Using a 16k LLM model with top 10 chunks is recommended in Generative Answers
It is recommended to edit the Generative AI prompt according to your use case, e.g., mentioning details of the use case and defining how you want the LLM to answer(“Answer like a helpful assistant/answer like a customer service representative/etc). You can also describe the profile of who is asking the question to improve the LLM response further.
It is not recommended to ask the LLM to make any logical deductions or mathematical calculations.
Response time for answers depends on the number of business rules, total content indexed, chunk size, no of chunks sent to LLM, prompt, LLM model used, etc. Typically, you can expect 5-10 seconds per query in our cloud.
Extractive Answers
The chunk size is not customizable and depends on the format of the document.
This extraction model has certain known limitations and doesn’t work with all different types of formats.
The extracted content in the chunks is presented as it is to the user as the answer.
Implement manual review or validation processes to ensure the correctness of the answers.
Due to the way chunks are generated for extractive answers, they may lack or have limited contextual knowledge.

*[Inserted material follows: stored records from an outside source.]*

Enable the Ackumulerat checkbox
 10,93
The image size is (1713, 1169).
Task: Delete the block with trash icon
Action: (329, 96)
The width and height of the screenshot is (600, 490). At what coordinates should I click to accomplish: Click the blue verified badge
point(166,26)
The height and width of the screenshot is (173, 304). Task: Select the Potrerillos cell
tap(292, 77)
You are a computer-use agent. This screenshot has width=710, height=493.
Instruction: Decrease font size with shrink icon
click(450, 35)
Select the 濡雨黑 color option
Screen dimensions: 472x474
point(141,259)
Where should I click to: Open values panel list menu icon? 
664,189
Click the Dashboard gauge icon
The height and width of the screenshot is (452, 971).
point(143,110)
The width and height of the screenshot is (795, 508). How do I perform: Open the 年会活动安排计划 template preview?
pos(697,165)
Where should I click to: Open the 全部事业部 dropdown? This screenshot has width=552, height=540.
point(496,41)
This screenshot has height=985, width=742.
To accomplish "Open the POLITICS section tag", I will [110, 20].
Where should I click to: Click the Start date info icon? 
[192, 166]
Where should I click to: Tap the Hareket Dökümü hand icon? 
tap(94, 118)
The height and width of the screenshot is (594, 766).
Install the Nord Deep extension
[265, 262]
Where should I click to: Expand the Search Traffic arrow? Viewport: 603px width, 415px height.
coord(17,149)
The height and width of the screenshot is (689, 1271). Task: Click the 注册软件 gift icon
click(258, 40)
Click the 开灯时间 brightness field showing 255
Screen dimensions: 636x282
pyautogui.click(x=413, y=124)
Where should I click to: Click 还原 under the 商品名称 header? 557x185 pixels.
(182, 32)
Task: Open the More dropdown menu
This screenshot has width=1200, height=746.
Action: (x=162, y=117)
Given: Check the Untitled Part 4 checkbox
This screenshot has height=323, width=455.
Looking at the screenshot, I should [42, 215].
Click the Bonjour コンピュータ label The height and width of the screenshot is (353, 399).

The quality of extractive answers heavily depends on the quality and relevance of the source text.
When both models are enabled
Two sets of chunks are generated for the source content as per the chunking strategy for both models.
When a generative answer is presented to the user, only the chunks generated by the Generative model(Plain text extraction model) are used for the answer.
When an extractive answer is presented to the user, only the chunks generated by the Extractive model(Rule-based extraction model) are used for the answer.
The precedence of the models can be selected by the user in Answer Snippets.